Ama Azra konuşmakta kararlıydı. "Önemli olmasa bu saatte gelmezdim değil mi?" diye çıkıştı. Ses tonunu kontrol edememişti.
Avcı öne doğru silahını uzattı. Bu açık bir tehditti. "Sana sabah yeniden gel dendi."
Azra ona yeni bir itiraz silsilesi hazırlarken odanın kapısını aniden açıldı. Azra da açtığı ağzını kapatıverdi. Baş avcı uyku mahmuru gözlerle kapıda duruyordu. Üzerinde siyah bir tişört ve eşofman altı vardı. Gözlerini ovuşturuyor kapıda gördüğü kızı mantığına uydurmaya çalışıyordu.
Sonunda biraz uyanabildiğinde gözü çalışma masasının arkasında duran ekranda ki saate takıldı. Sabaha karşı 4:00'dü gösteriyordu. Sonra Azra'ya baktı. Nedense hiç şaşırmışa benzemiyordu.
"Azra."
"Baş avcım. Biliyorum haddimi aşıyorum ama..."

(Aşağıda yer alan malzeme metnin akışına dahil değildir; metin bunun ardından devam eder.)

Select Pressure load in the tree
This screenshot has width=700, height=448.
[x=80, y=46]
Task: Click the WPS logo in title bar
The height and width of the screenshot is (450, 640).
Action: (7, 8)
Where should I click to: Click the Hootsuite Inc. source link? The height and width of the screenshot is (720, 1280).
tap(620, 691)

"Aynen öyle yapıyorsun. Tam olarak burada ne işin var?"
"Size bildirmem gereken bir şey olmasa gelmezdim biliyorsunuz." Kaoz bunu gayet iyi biliyordu. Yoksa Azra'nın çok sık geldiği bir yer değildi.
"Geç" dedi odasını işaret ederek. Azra buna şaşırsa da bu fırsatı kaçıramazdı. Daha önce bir baş avcının kişisel odasına girmemişti ve girmeyi de pek düşünmüyordu. Sanırım bu ilk ve son olacaktı.

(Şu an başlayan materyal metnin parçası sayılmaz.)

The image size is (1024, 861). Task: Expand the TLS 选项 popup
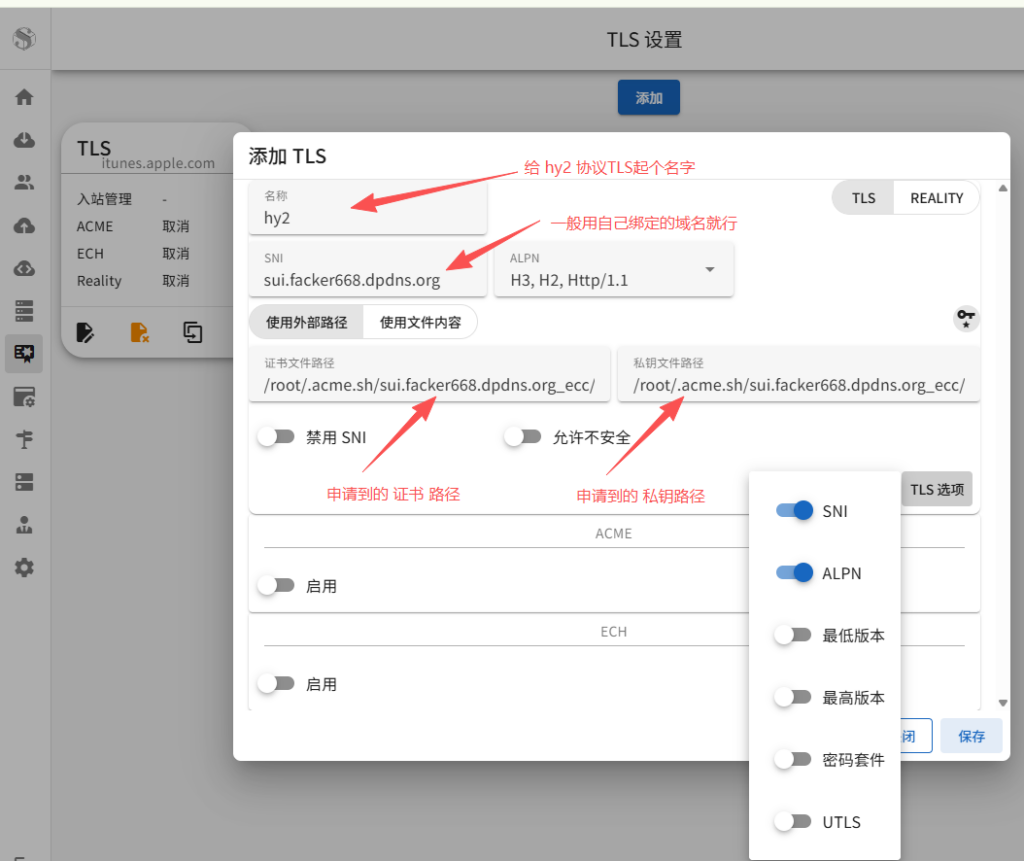(936, 489)
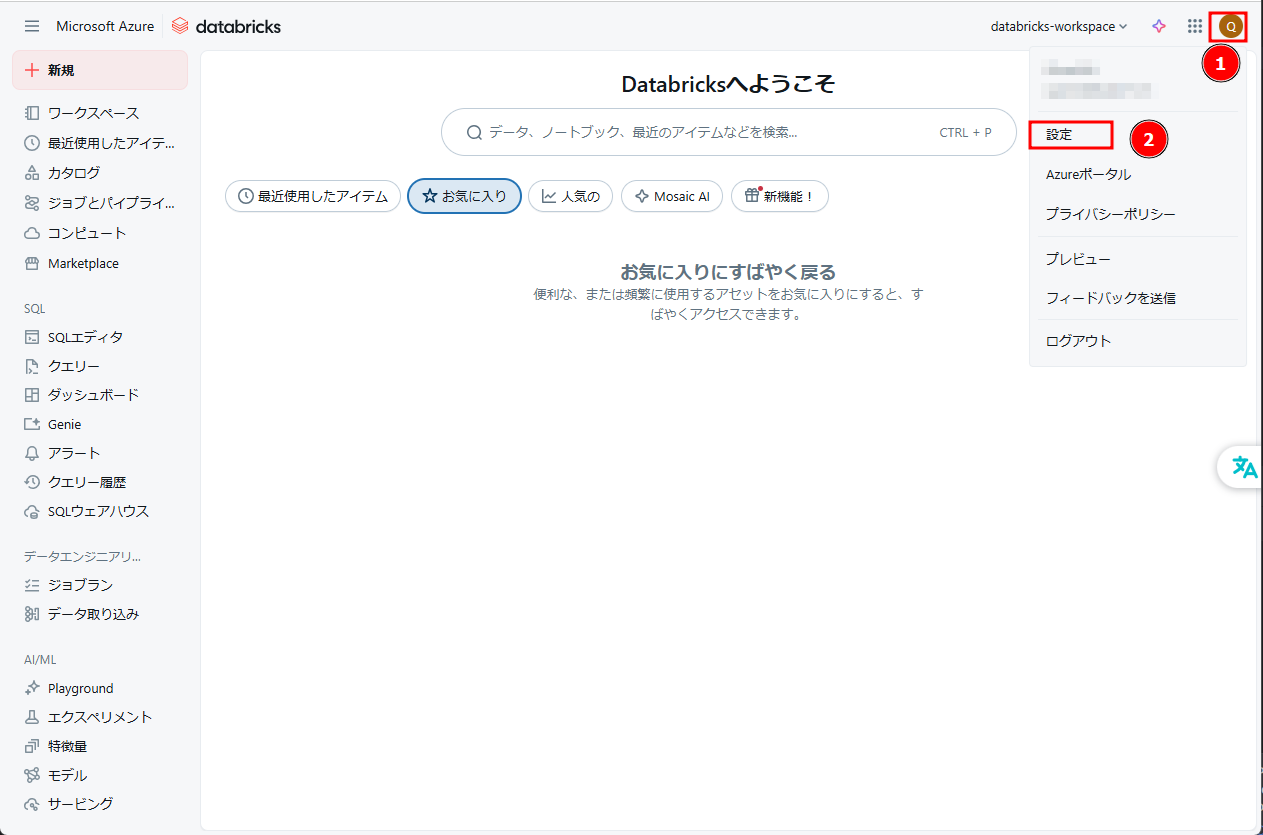1263x835 pixels.
Task: Open コンピュート in the sidebar
Action: (x=87, y=233)
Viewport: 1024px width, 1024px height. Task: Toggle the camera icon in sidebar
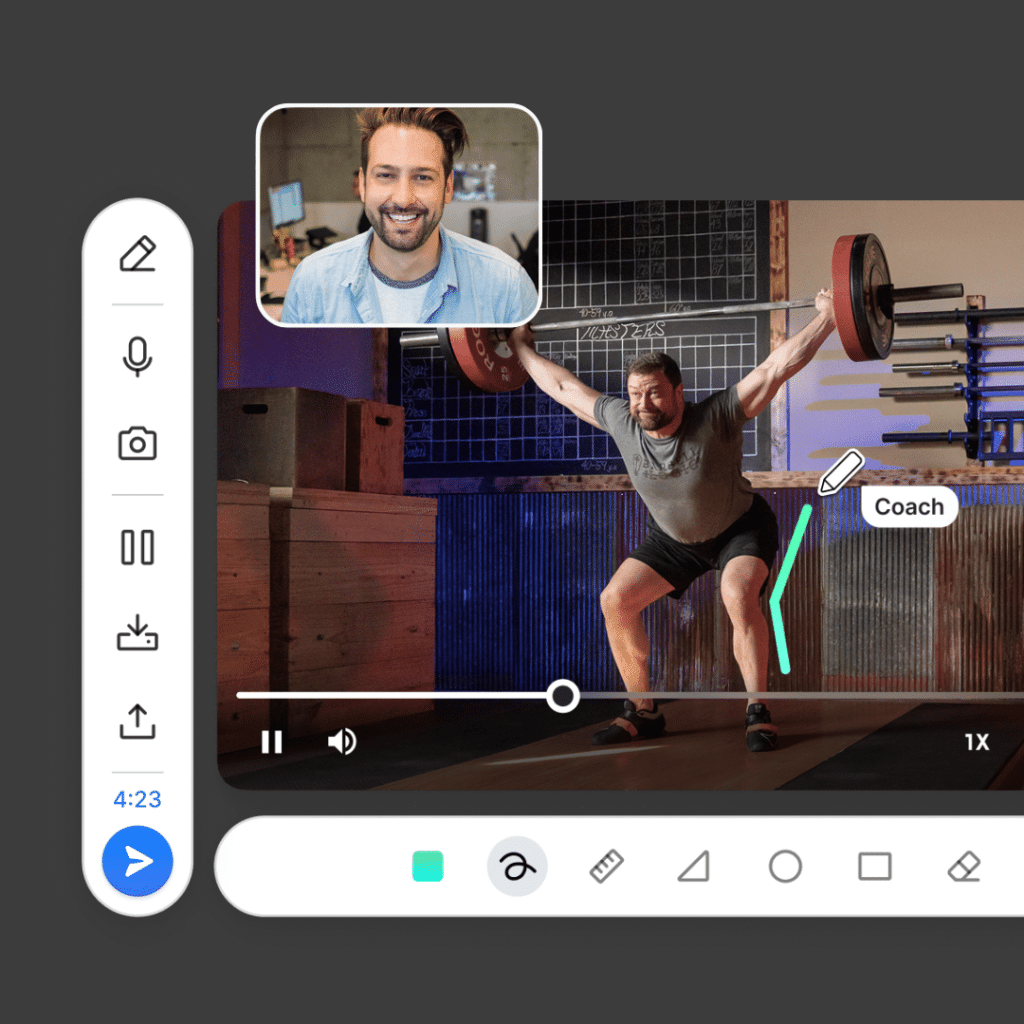tap(137, 444)
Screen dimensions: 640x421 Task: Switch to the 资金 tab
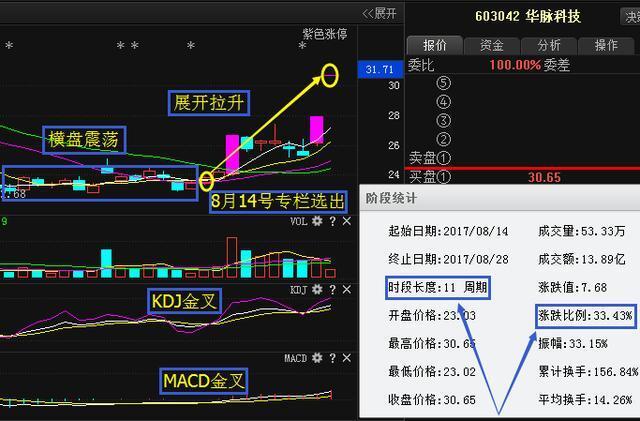point(492,46)
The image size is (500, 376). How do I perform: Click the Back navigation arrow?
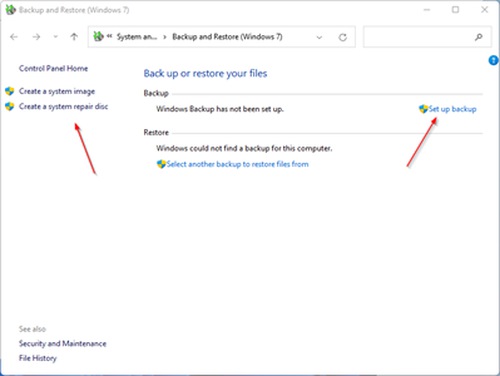14,37
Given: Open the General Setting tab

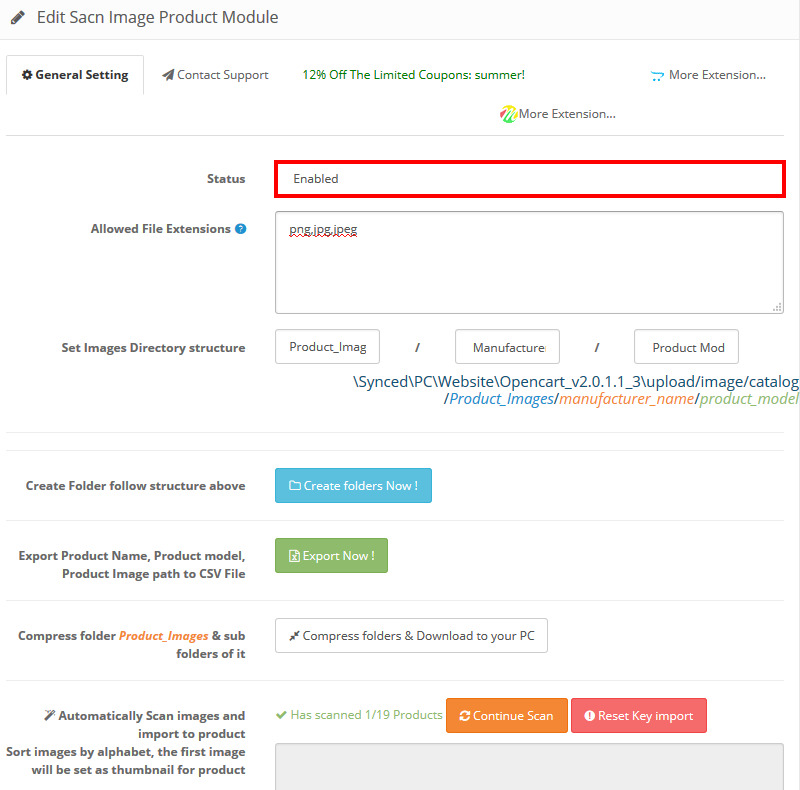Looking at the screenshot, I should [75, 75].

Kapı arkasından kapandığında Kaoz yatağının baş ucunda duran komodinin üzerindeki suya uzandı. Kendine bir bardak doldururken Azra bu fırsatı kullanarak odasını inceliyordu.

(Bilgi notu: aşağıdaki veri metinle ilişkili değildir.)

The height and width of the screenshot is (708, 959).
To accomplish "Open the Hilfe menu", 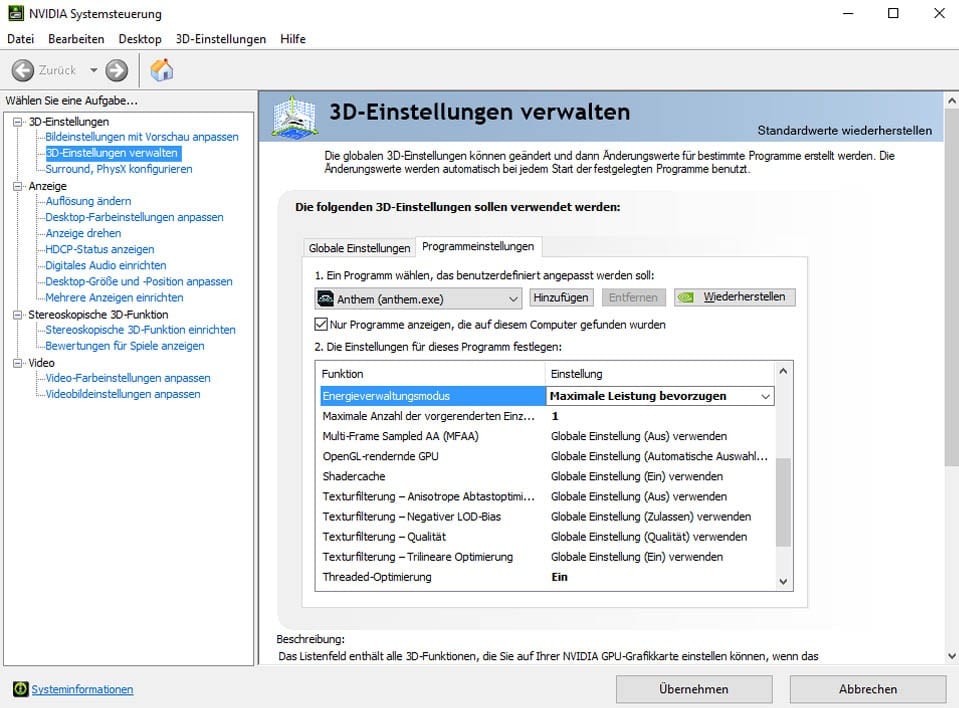I will (293, 39).
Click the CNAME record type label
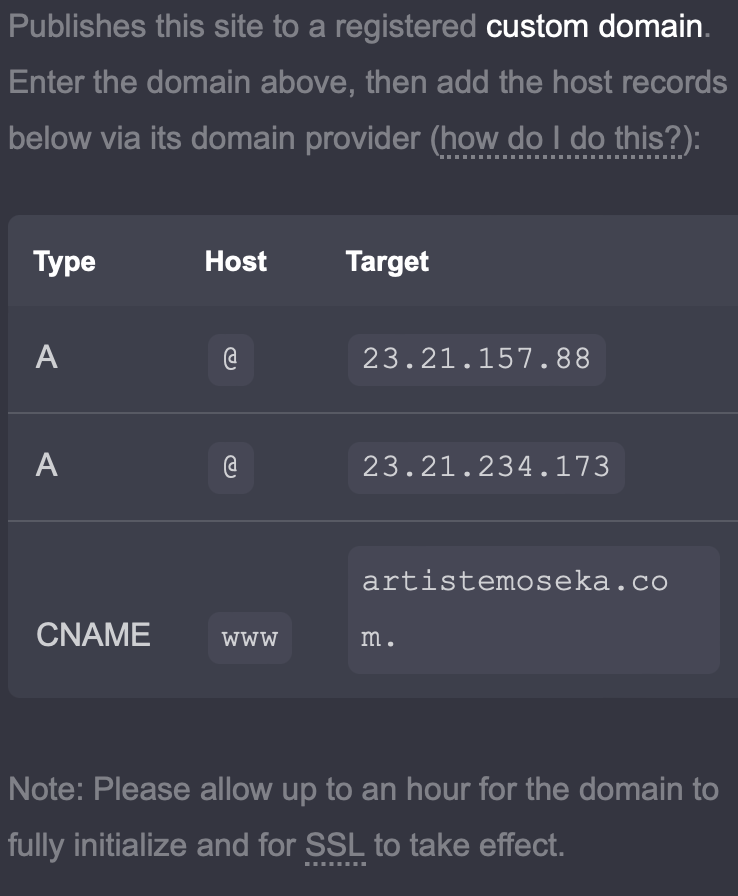This screenshot has width=738, height=896. click(93, 635)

Pek bir şey olduğu da söylenemezdi. Tam olarak nasıl bir şey hayal etmişti kendisi de bilmiyordu gerçi. Odanın ortasında bir yatak, iki komodin ve gücük çaplı bir gardolap dışında neredeyse boştu. Bir de duvarda bir portre vardı. Altın varaklıydı. Resmin üzeri beyaz bir bezle örtülmüştü ama kenar kısımları görünüyordu.
Altında ne olduğunu deli gibi merak ederken Kaoz kızın odaklandığı yeri fark etmişti. Dikkatini üzerine çekmek adına "Anlat" dedi.
Azra hemen ona döndü. "Efendim Doğan'daki garipliği buldum."
Kaoz bezgince iç çekti. "Demek konu yine o âdemoğlu." Burada kaldığı aylar içinde ona dair bir şeyler bulamadıklarından onda özel olduğuna dair ümidin yitirmişti. Ancak bir yanı İblislerin hala onu aramasından dolayı göndermeye de razı gelmemişti.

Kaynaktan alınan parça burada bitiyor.